Work to be completed: Reproduce each line of the following material verbatim.
----- Data provided
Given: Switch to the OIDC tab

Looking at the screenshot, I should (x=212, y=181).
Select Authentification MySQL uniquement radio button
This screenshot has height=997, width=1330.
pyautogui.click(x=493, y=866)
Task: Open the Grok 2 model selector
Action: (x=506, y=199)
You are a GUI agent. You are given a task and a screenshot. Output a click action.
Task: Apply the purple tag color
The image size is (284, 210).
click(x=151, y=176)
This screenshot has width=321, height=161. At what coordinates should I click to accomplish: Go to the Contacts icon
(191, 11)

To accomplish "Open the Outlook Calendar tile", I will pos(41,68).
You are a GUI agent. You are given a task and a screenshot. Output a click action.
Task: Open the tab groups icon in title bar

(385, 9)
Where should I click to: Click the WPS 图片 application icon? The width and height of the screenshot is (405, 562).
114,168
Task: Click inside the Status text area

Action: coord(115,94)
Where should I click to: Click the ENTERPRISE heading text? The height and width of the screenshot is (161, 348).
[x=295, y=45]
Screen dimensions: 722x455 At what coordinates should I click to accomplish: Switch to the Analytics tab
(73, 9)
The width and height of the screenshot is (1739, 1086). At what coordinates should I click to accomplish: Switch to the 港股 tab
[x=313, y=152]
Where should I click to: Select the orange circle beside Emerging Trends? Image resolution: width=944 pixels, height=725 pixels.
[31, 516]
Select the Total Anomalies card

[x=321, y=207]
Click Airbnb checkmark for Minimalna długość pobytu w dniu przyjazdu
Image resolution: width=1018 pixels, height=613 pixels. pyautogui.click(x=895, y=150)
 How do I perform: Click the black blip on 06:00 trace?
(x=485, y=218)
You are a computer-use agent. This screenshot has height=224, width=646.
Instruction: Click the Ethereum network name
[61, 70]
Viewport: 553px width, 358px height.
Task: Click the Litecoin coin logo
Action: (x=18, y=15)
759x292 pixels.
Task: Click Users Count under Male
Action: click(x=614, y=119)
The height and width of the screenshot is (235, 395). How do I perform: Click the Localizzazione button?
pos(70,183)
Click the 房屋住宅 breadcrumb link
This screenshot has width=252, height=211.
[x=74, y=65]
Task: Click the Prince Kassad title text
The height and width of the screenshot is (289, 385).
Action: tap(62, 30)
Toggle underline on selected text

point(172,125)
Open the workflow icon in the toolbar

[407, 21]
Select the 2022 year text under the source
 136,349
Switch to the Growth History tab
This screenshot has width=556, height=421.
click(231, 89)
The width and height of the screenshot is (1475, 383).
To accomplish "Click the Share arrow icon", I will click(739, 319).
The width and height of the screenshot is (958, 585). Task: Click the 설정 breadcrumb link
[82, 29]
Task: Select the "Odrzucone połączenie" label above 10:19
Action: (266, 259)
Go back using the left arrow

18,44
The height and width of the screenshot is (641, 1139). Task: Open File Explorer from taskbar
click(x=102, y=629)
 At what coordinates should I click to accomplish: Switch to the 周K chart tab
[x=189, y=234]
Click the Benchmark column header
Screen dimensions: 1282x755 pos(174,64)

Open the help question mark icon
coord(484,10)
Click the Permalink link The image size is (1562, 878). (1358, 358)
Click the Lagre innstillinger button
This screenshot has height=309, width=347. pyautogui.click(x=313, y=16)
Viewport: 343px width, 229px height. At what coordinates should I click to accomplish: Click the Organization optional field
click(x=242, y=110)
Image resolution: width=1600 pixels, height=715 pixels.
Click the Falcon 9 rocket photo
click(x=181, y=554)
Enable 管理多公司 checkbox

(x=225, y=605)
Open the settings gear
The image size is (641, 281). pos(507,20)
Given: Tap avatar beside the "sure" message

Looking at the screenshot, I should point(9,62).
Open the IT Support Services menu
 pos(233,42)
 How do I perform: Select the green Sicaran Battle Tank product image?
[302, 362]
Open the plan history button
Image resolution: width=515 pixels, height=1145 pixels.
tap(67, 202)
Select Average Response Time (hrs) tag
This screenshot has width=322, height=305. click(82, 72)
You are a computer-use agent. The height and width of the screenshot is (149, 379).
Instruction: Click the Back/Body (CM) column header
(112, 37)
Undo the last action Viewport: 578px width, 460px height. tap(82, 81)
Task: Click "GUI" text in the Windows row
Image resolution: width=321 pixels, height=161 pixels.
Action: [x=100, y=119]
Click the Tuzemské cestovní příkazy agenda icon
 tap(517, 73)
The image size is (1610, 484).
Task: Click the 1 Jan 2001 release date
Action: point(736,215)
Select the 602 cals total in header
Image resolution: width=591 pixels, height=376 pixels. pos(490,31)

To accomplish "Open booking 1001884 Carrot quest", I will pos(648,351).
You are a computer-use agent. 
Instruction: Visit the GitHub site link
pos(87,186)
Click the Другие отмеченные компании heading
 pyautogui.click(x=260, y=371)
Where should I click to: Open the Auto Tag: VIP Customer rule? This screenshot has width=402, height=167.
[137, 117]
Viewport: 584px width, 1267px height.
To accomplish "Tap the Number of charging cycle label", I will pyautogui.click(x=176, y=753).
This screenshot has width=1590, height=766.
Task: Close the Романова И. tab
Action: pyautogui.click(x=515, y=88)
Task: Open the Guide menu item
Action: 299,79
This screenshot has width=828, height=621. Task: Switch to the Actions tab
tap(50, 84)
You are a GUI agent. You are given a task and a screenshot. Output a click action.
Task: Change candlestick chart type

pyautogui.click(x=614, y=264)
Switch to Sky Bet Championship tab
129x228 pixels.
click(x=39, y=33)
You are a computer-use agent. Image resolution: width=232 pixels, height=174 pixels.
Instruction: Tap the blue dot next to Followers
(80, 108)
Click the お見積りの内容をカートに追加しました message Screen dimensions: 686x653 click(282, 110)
----------
Answer to this problem:
Given: Switch to the OIDC tab

Looking at the screenshot, I should (x=212, y=181).
Select Authentification MySQL uniquement radio button
This screenshot has height=997, width=1330.
pyautogui.click(x=493, y=866)
Task: Open the Grok 2 model selector
Action: (x=506, y=199)
You are a GUI agent. You are given a task and a screenshot. Output a click action.
Task: Apply the purple tag color
The image size is (284, 210).
click(x=151, y=176)
This screenshot has width=321, height=161. At what coordinates should I click to accomplish: Go to the Contacts icon
(191, 11)

To accomplish "Open the Outlook Calendar tile", I will pos(41,68).
You are a GUI agent. You are given a task and a screenshot. Output a click action.
Task: Open the tab groups icon in title bar

(385, 9)
Where should I click to: Click the WPS 图片 application icon? The width and height of the screenshot is (405, 562).
114,168
Task: Click inside the Status text area

Action: coord(115,94)
Where should I click to: Click the ENTERPRISE heading text? The height and width of the screenshot is (161, 348).
[x=295, y=45]
Screen dimensions: 722x455 At what coordinates should I click to accomplish: Switch to the Analytics tab
(73, 9)
The width and height of the screenshot is (1739, 1086). At what coordinates should I click to accomplish: Switch to the 港股 tab
[x=313, y=152]
Where should I click to: Select the orange circle beside Emerging Trends? Image resolution: width=944 pixels, height=725 pixels.
[31, 516]
Select the Total Anomalies card

[x=321, y=207]
Click Airbnb checkmark for Minimalna długość pobytu w dniu przyjazdu
Image resolution: width=1018 pixels, height=613 pixels. pyautogui.click(x=895, y=150)
 How do I perform: Click the black blip on 06:00 trace?
(x=485, y=218)
You are a computer-use agent. This screenshot has height=224, width=646.
Instruction: Click the Ethereum network name
[61, 70]
Viewport: 553px width, 358px height.
Task: Click the Litecoin coin logo
Action: (x=18, y=15)
759x292 pixels.
Task: Click Users Count under Male
Action: click(x=614, y=119)
The height and width of the screenshot is (235, 395). How do I perform: Click the Localizzazione button?
pos(70,183)
Click the 房屋住宅 breadcrumb link
This screenshot has width=252, height=211.
[x=74, y=65]
Task: Click the Prince Kassad title text
The height and width of the screenshot is (289, 385).
Action: tap(62, 30)
Toggle underline on selected text

point(172,125)
Open the workflow icon in the toolbar

[407, 21]
Select the 2022 year text under the source
 136,349
Switch to the Growth History tab
This screenshot has width=556, height=421.
click(231, 89)
The width and height of the screenshot is (1475, 383).
To accomplish "Click the Share arrow icon", I will click(739, 319).
The width and height of the screenshot is (958, 585). Task: Click the 설정 breadcrumb link
[82, 29]
Task: Select the "Odrzucone połączenie" label above 10:19
Action: (266, 259)
Go back using the left arrow

18,44
The height and width of the screenshot is (641, 1139). Task: Open File Explorer from taskbar
click(x=102, y=629)
 At what coordinates should I click to accomplish: Switch to the 周K chart tab
[x=189, y=234]
Click the Benchmark column header
Screen dimensions: 1282x755 pos(174,64)

Open the help question mark icon
coord(484,10)
Click the Permalink link The image size is (1562, 878). (1358, 358)
Click the Lagre innstillinger button
This screenshot has height=309, width=347. pyautogui.click(x=313, y=16)
Viewport: 343px width, 229px height. At what coordinates should I click to accomplish: Click the Organization optional field
click(x=242, y=110)
Image resolution: width=1600 pixels, height=715 pixels.
Click the Falcon 9 rocket photo
click(x=181, y=554)
Enable 管理多公司 checkbox

(x=225, y=605)
Open the settings gear
The image size is (641, 281). pos(507,20)
Given: Tap avatar beside the "sure" message

Looking at the screenshot, I should point(9,62).
Open the IT Support Services menu
 pos(233,42)
 How do I perform: Select the green Sicaran Battle Tank product image?
[302, 362]
Open the plan history button
Image resolution: width=515 pixels, height=1145 pixels.
tap(67, 202)
Select Average Response Time (hrs) tag
This screenshot has width=322, height=305. click(82, 72)
You are a computer-use agent. The height and width of the screenshot is (149, 379).
Instruction: Click the Back/Body (CM) column header
(112, 37)
Undo the last action Viewport: 578px width, 460px height. tap(82, 81)
Task: Click "GUI" text in the Windows row
Image resolution: width=321 pixels, height=161 pixels.
Action: [x=100, y=119]
Click the Tuzemské cestovní příkazy agenda icon
 tap(517, 73)
The image size is (1610, 484).
Task: Click the 1 Jan 2001 release date
Action: point(736,215)
Select the 602 cals total in header
Image resolution: width=591 pixels, height=376 pixels. pos(490,31)

To accomplish "Open booking 1001884 Carrot quest", I will pos(648,351).
You are a computer-use agent. 
Instruction: Visit the GitHub site link
pos(87,186)
Click the Другие отмеченные компании heading
 pyautogui.click(x=260, y=371)
Where should I click to: Open the Auto Tag: VIP Customer rule? This screenshot has width=402, height=167.
[137, 117]
Viewport: 584px width, 1267px height.
To accomplish "Tap the Number of charging cycle label", I will pyautogui.click(x=176, y=753).
This screenshot has width=1590, height=766.
Task: Close the Романова И. tab
Action: pyautogui.click(x=515, y=88)
Task: Open the Guide menu item
Action: 299,79
This screenshot has width=828, height=621. Task: Switch to the Actions tab
tap(50, 84)
You are a GUI agent. You are given a task and a screenshot. Output a click action.
Task: Change candlestick chart type

pyautogui.click(x=614, y=264)
Switch to Sky Bet Championship tab
129x228 pixels.
click(x=39, y=33)
You are a computer-use agent. Image resolution: width=232 pixels, height=174 pixels.
Instruction: Tap the blue dot next to Followers
(80, 108)
Click the お見積りの内容をカートに追加しました message Screen dimensions: 686x653 click(282, 110)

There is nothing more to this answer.